Schnitte in einen Kontext setzen

Erst folglich war es möglich, Schnitte zu erkennen und diese in einen Kontext zu setzen. "Schnitt bedeutet Montage", erklärt Gruber, "man setzt die Filmstreifen in einer Weise zusammen wie sie in der Realität nicht sind." Das sei ja das Wesentliche am Film: Man könne etwas zeigen, das es nicht gibt. Hat man die Schnitte erkannt, geht es darum, ihren Rhythmus, ihre Abfolge, zu identifizieren. Ein Beispiel: Der Kinobesucher sieht im Film eine Eisenbahn und hat das Gefühl, selbst mitzufahren. "Man hört gewissermaßen das taktak-taktak des Zuges im Bild", sagt Gruber. "Vertov vermittelt uns eine Ganzkörperwahrnehmung vom Eisenbahnreisen, in dem er nach jedem dritten Kader ein Schwarzkader setzt." Man sehe diese schwarze Einblendung im Kino und nehme sie als Rhythmus wahr. "Natürlich könnte man so etwas auch am Schneidetisch herausfinden, aber die Maschine liefert sofort ein Resultat, und zwar für den ganzen Film."

Diagonalen identifizieren

Weiters wurde versucht, Bildkompositionen zu erkennen. Dazu gehört etwa der Einsatz von Diagonalen, den russische Filmemacher dieser Zeit gerne als Gestaltungsprinzip benutzten.

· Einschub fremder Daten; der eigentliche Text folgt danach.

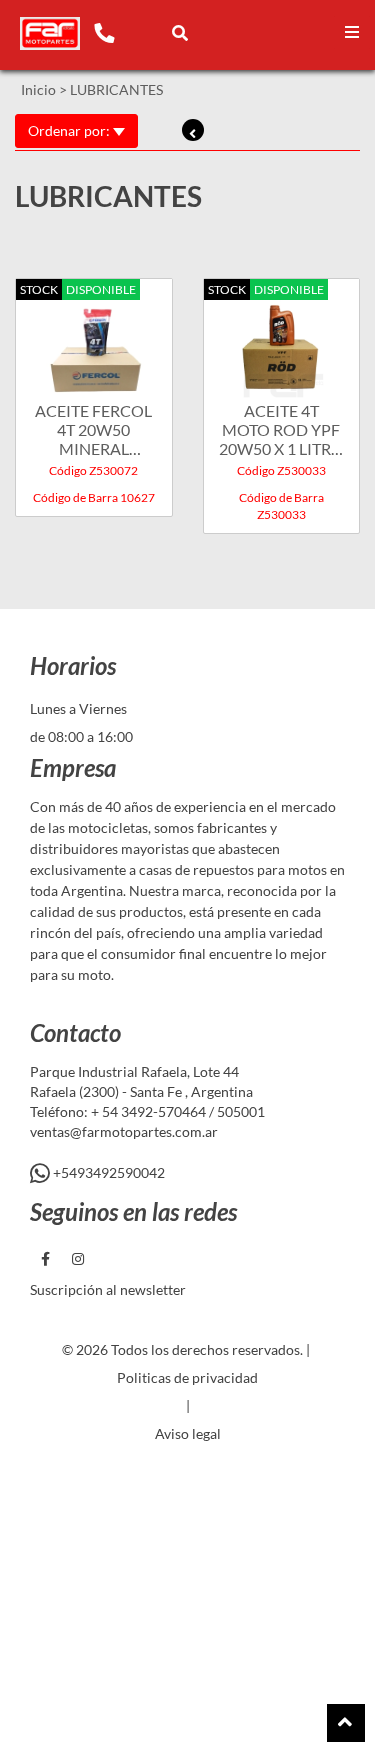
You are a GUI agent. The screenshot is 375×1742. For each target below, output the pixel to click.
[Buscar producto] (180, 32)
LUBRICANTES (116, 89)
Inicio (38, 89)
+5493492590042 (107, 1172)
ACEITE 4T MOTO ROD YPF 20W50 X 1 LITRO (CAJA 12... (281, 430)
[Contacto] (104, 32)
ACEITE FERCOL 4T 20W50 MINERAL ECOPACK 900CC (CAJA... (93, 430)
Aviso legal (188, 1433)
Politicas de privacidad (187, 1377)
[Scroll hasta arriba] (346, 1723)
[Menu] (352, 32)
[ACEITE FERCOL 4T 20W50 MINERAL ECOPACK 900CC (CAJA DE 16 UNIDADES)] (94, 341)
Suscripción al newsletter (108, 1289)
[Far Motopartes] (50, 34)
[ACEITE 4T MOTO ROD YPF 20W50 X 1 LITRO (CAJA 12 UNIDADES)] (282, 341)
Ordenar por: (70, 130)
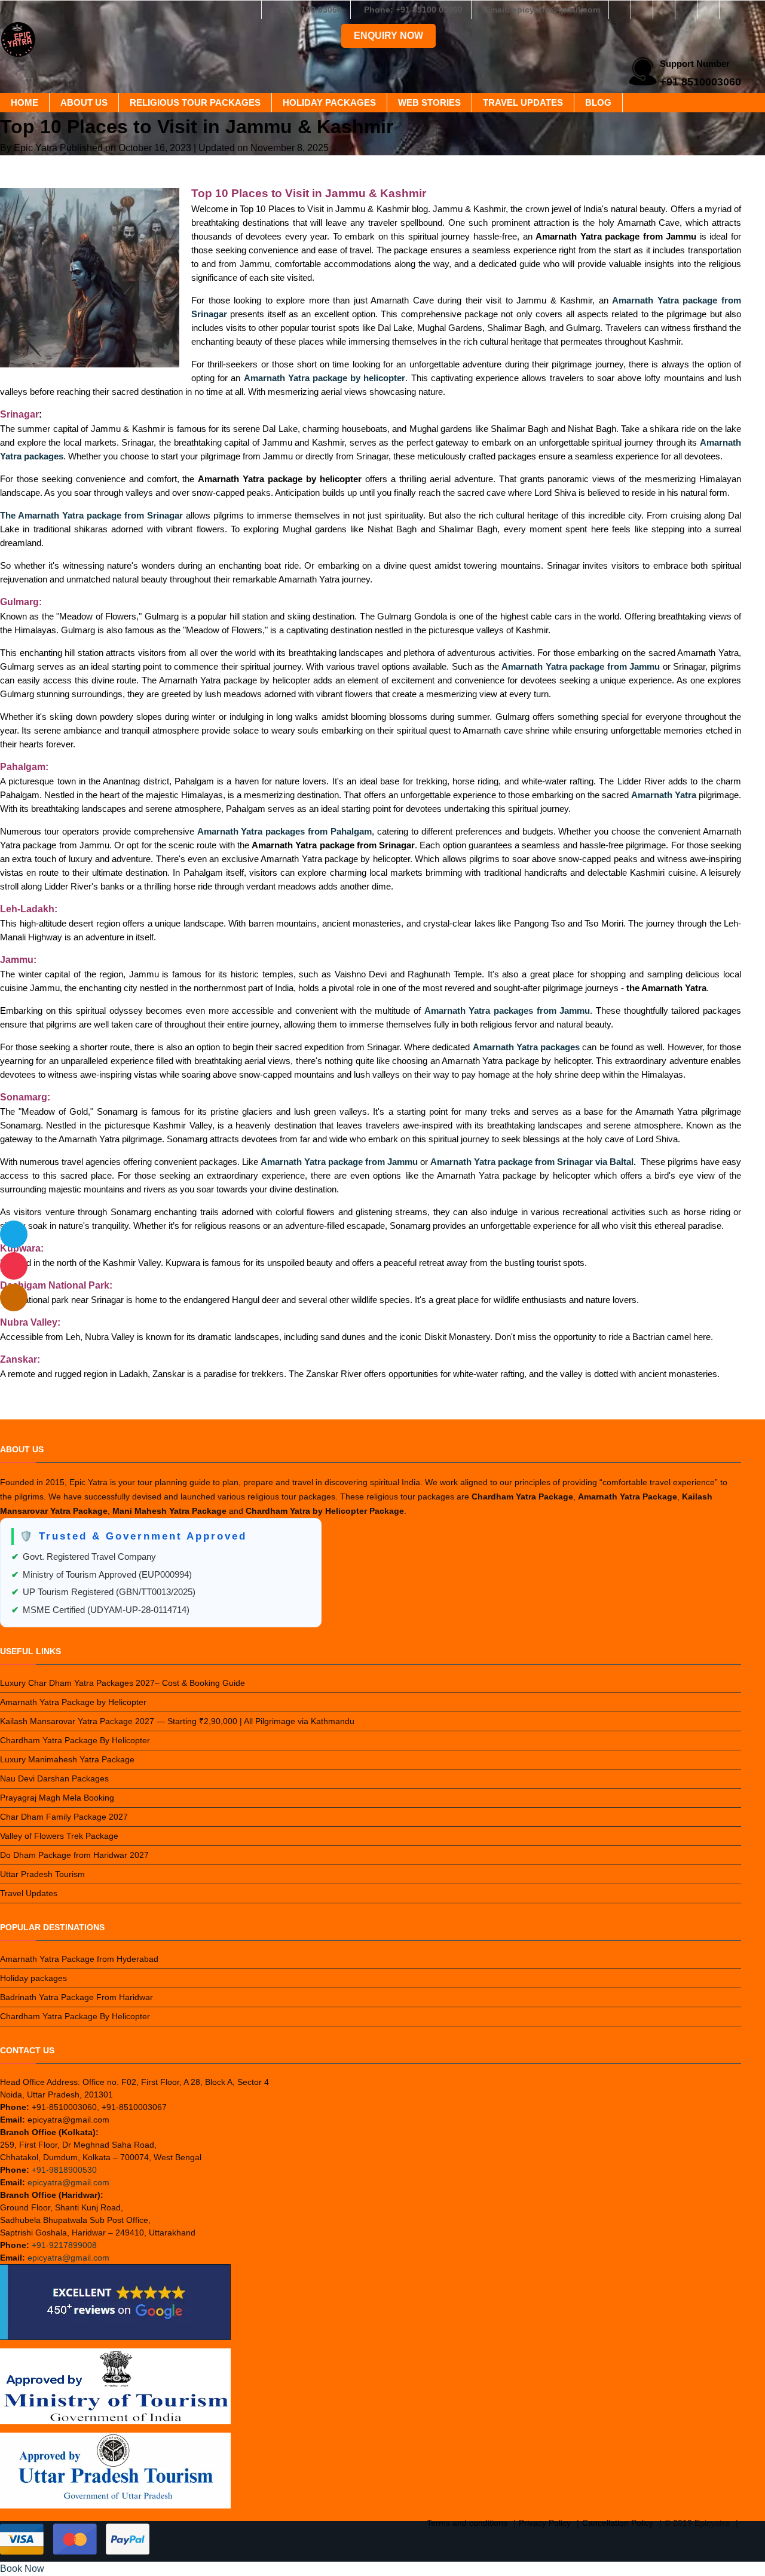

Aber wie erkennt man den Einsatz von Schrägen im Film? "Es gibt Beispiele von Vertov, die wir wahrnehmen, aber nicht als Diagonale erkennen würden, weil wir auf semantische Inhalte Wert legen", so Gruber. Etwa, wenn eine große Straßenbahn neben einer kleinen stehe -über den oberen Enden der beiden Bahnen ergebe sich eine Diagonale.

Unterschiedliche Versionen vergleichen

Neben filmwissenschaftlichen Ergebnissen gelangten die Wissenschaftler unter anderem auch zu archivarischen Erkenntnissen. Sie entwickelten etwa Methoden, mit denen sich zwei verschiedene Versionen eines Filmes vergleichen lassen. Dies geschieht mittels Schnitterkennung und Ähnlichkeitsvergleich der Einzelbilder. "Oft liegen in Filmarchiven auf der ganzen Welt unterschiedliche Versionen von Filmen vor", sagt Gruber. Gründe dafür können sein, dass etwas weggelassen, umgeschnitten oder zensiert wurde. "Oder einfach, dass einer der Filme gerissen ist und an einer anderen Stelle wieder zusammengefügt wurde." (derStandard.at, 13.1.2010)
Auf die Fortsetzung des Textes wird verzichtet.